- _Trecho apresentado_
Foto: Manuela Cavadas

Quando a ASA, há 20 anos, lançou-se no desafio de tecer um novo olhar sobre o semiárido brasileiro e construir uma nova narrativa que dialogasse com as experiências, os conhecimentos, os modos de vida e o protagonismo dos povos da região, sabia-se que não seria uma tarefa fácil. Sobretudo, pelo fato de que a proposta pensada rompia com o paradigma histórico do “combate à seca”, secularmente presente no semiárido e que levou milhares de famílias a deixarem suas terras e acreditarem que esse local era inviável e impossível de se viver dignamente.

Vinte anos se passaram, foram muitos os desafios enfrentados, muitas conquistas asseguradas e, acima de tudo, a certeza de que pouco teria sido feito se a centralidade da ação não estivesse nas pessoas e no conjunto das experiências e saberes acumulados e desenvolvidos por elas. As organizações sociais cumprem um papel importante de apoiar, mas a convivência e as verdadeiras transformações são frutos da atuação das famílias que resistem e lutam para fazer do semiárido um lugar de otimismo e de oportunidades.

- _Itens do conjunto_
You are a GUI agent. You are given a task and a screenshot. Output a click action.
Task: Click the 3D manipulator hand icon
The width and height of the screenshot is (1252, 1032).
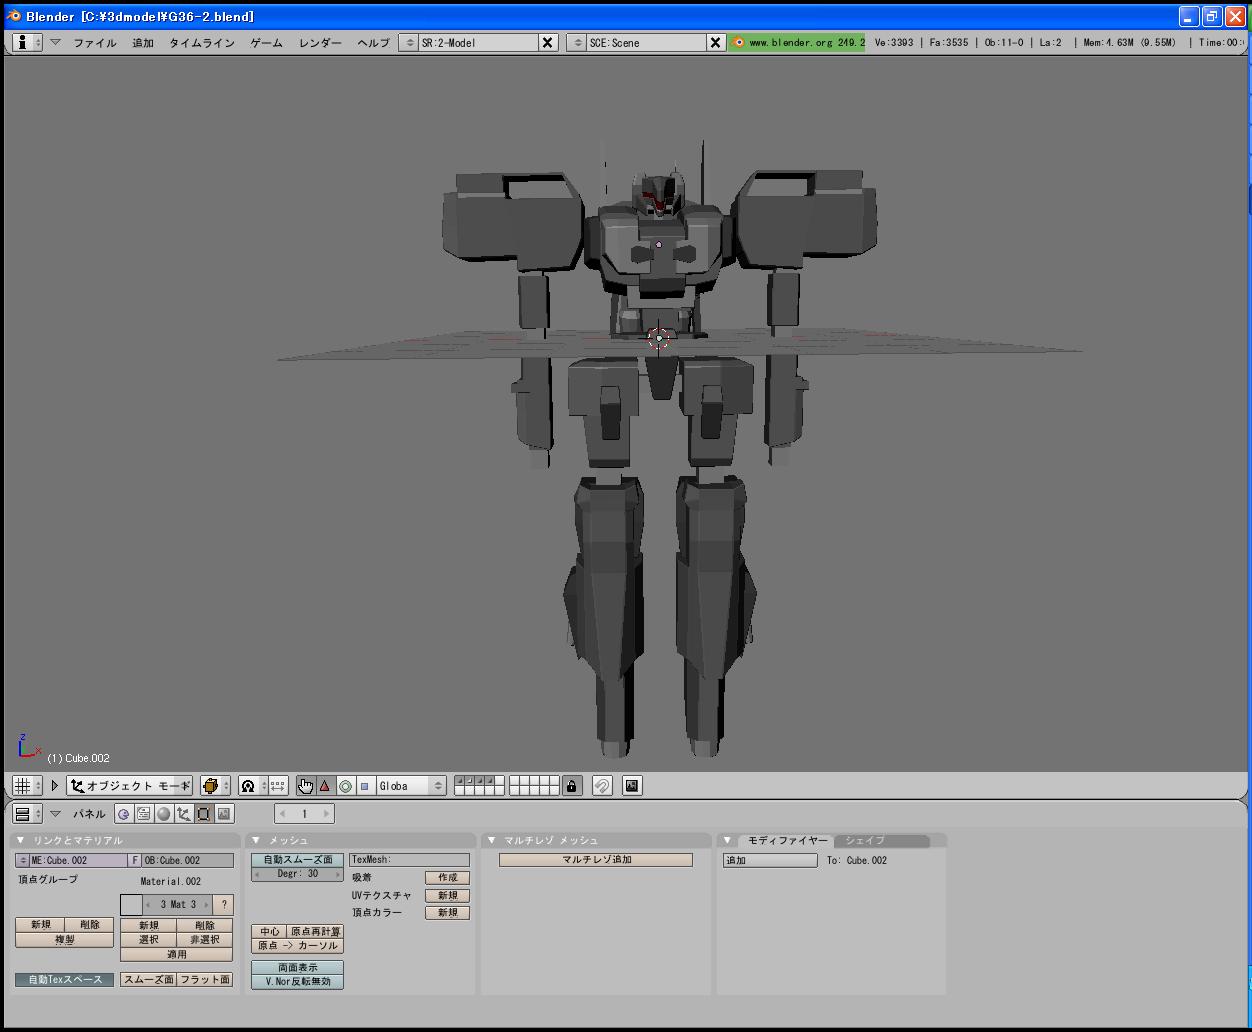(305, 786)
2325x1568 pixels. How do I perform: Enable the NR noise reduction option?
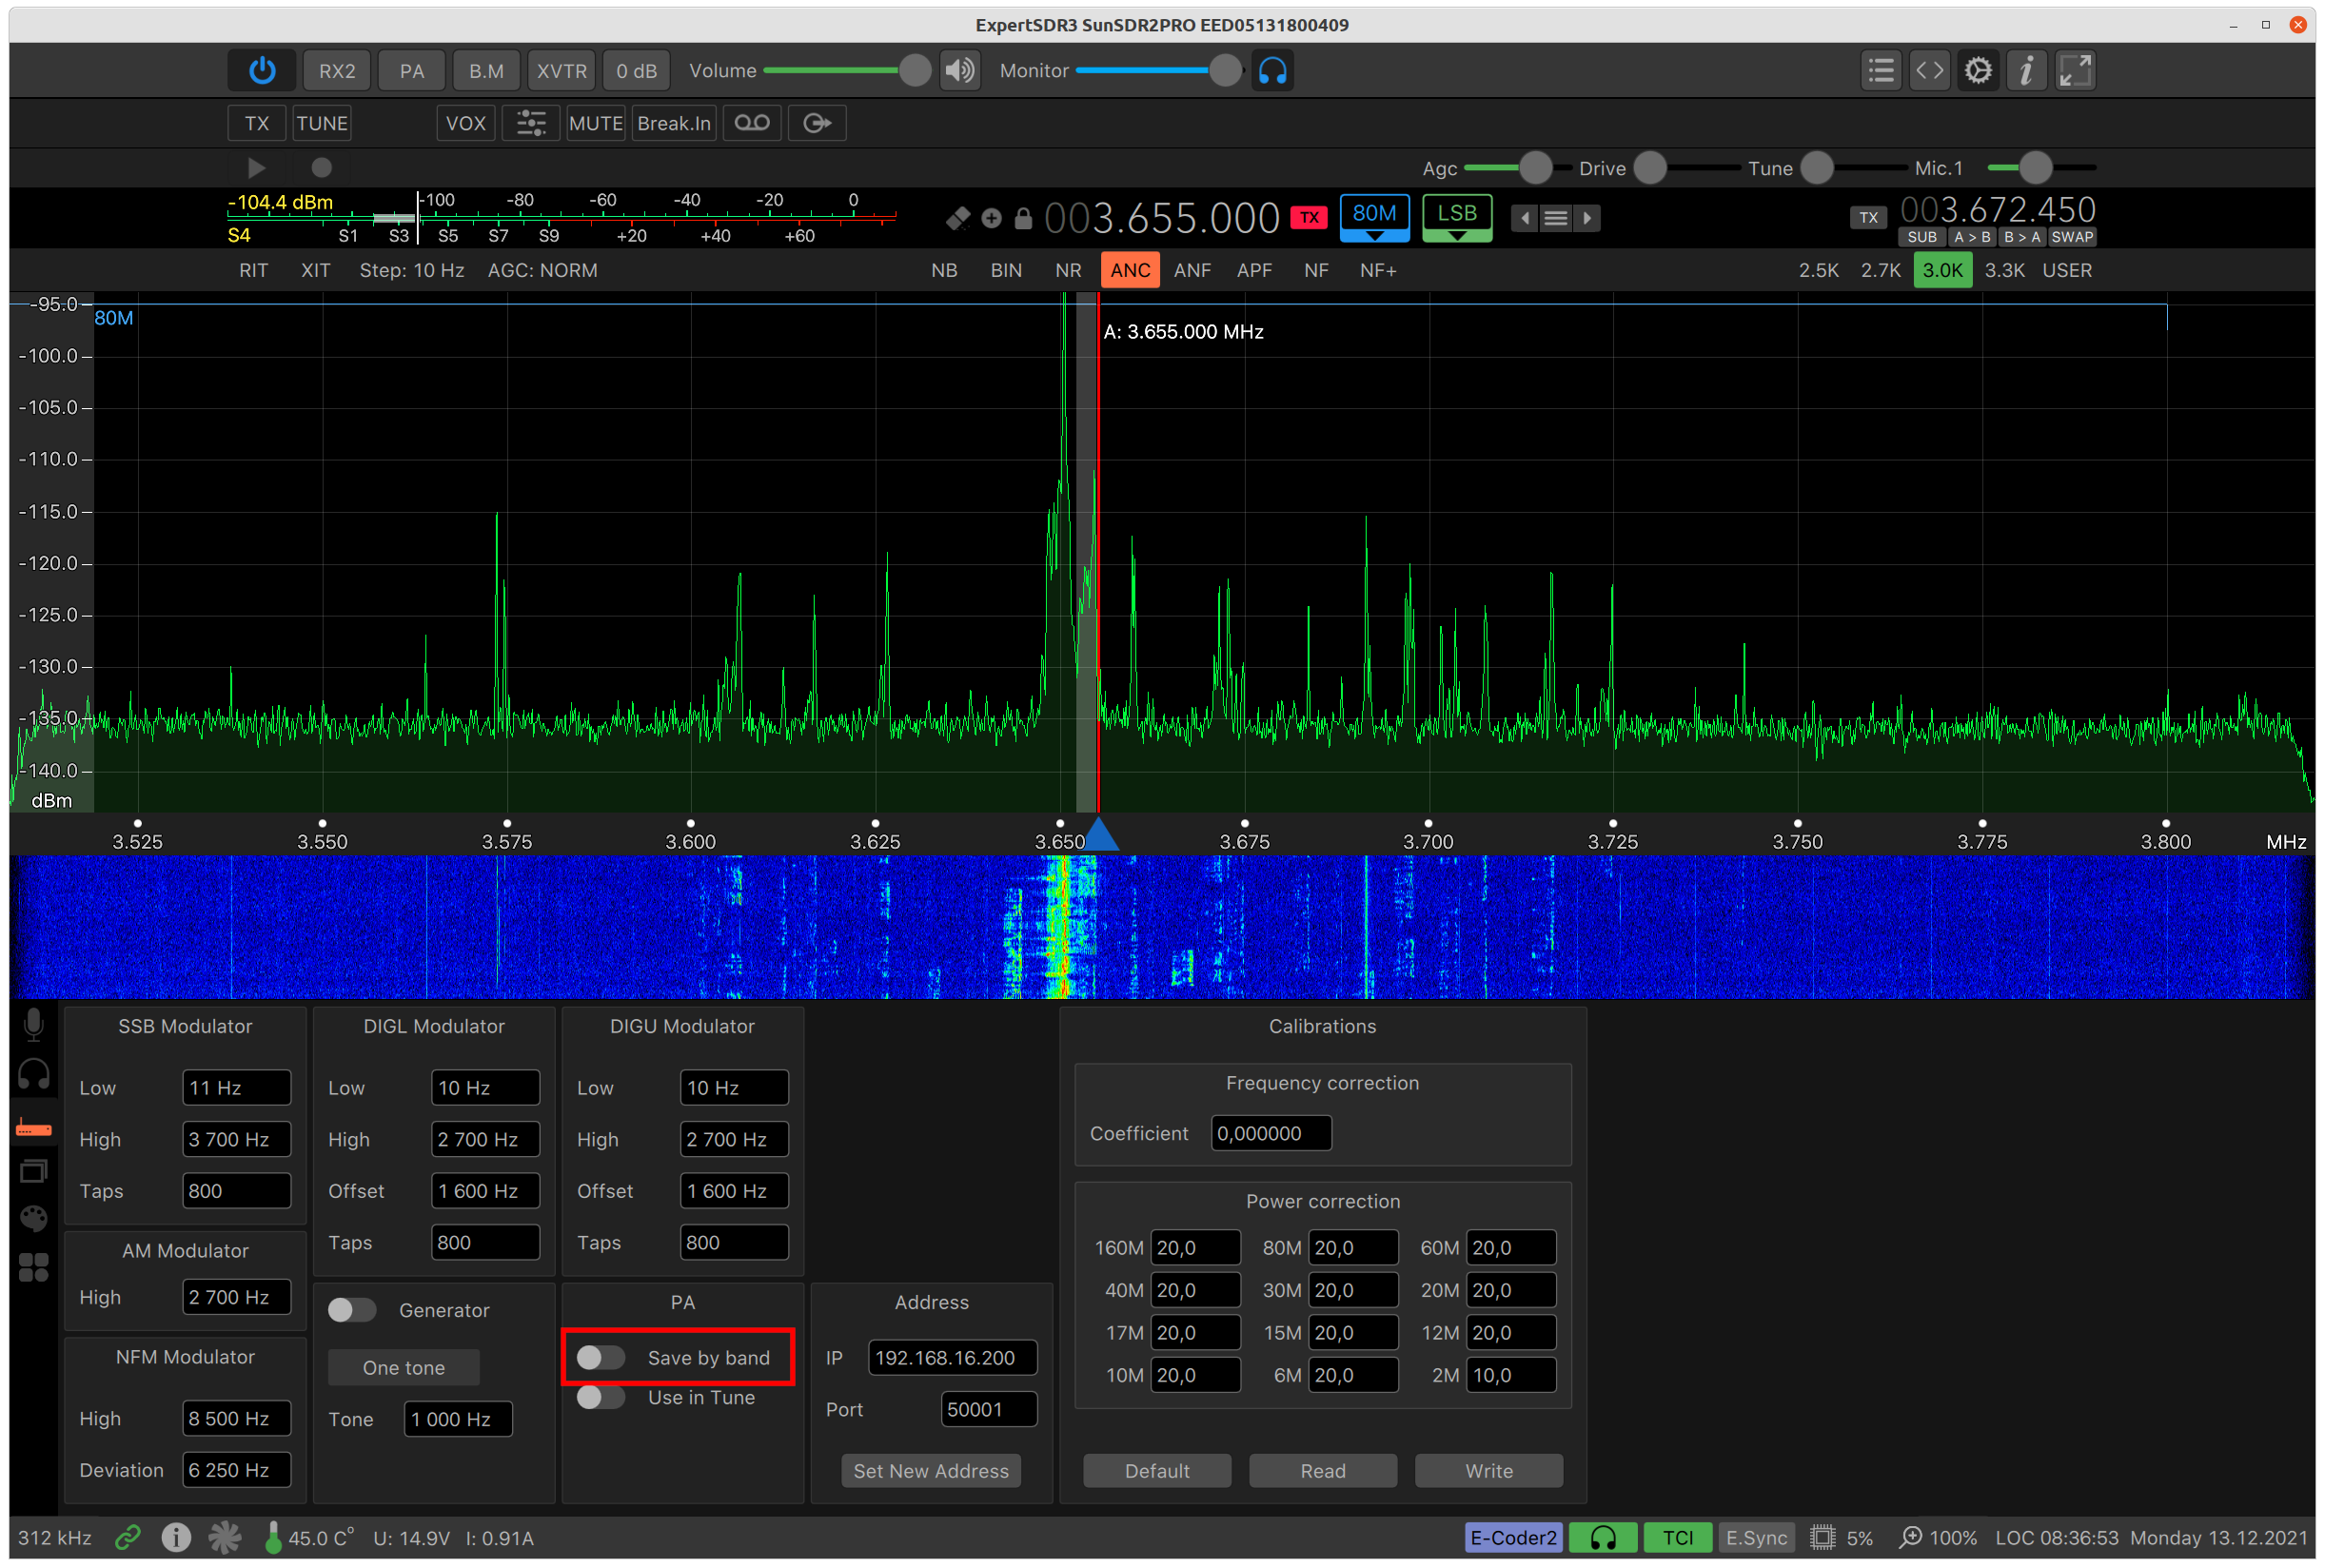point(1067,270)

- _Seu objetivo_
Você pode redigitar, do trecho sobre o semiárido, tudo o que vai de “Quando a ASA, há” até “se viver dignamente.”, sem mudar nada?

- _Resultado da tarefa_
Quando a ASA, há 20 anos, lançou-se no desafio de tecer um novo olhar sobre o semiárido brasileiro e construir uma nova narrativa que dialogasse com as experiências, os conhecimentos, os modos de vida e o protagonismo dos povos da região, sabia-se que não seria uma tarefa fácil. Sobretudo, pelo fato de que a proposta pensada rompia com o paradigma histórico do “combate à seca”, secularmente presente no semiárido e que levou milhares de famílias a deixarem suas terras e acreditarem que esse local era inviável e impossível de se viver dignamente.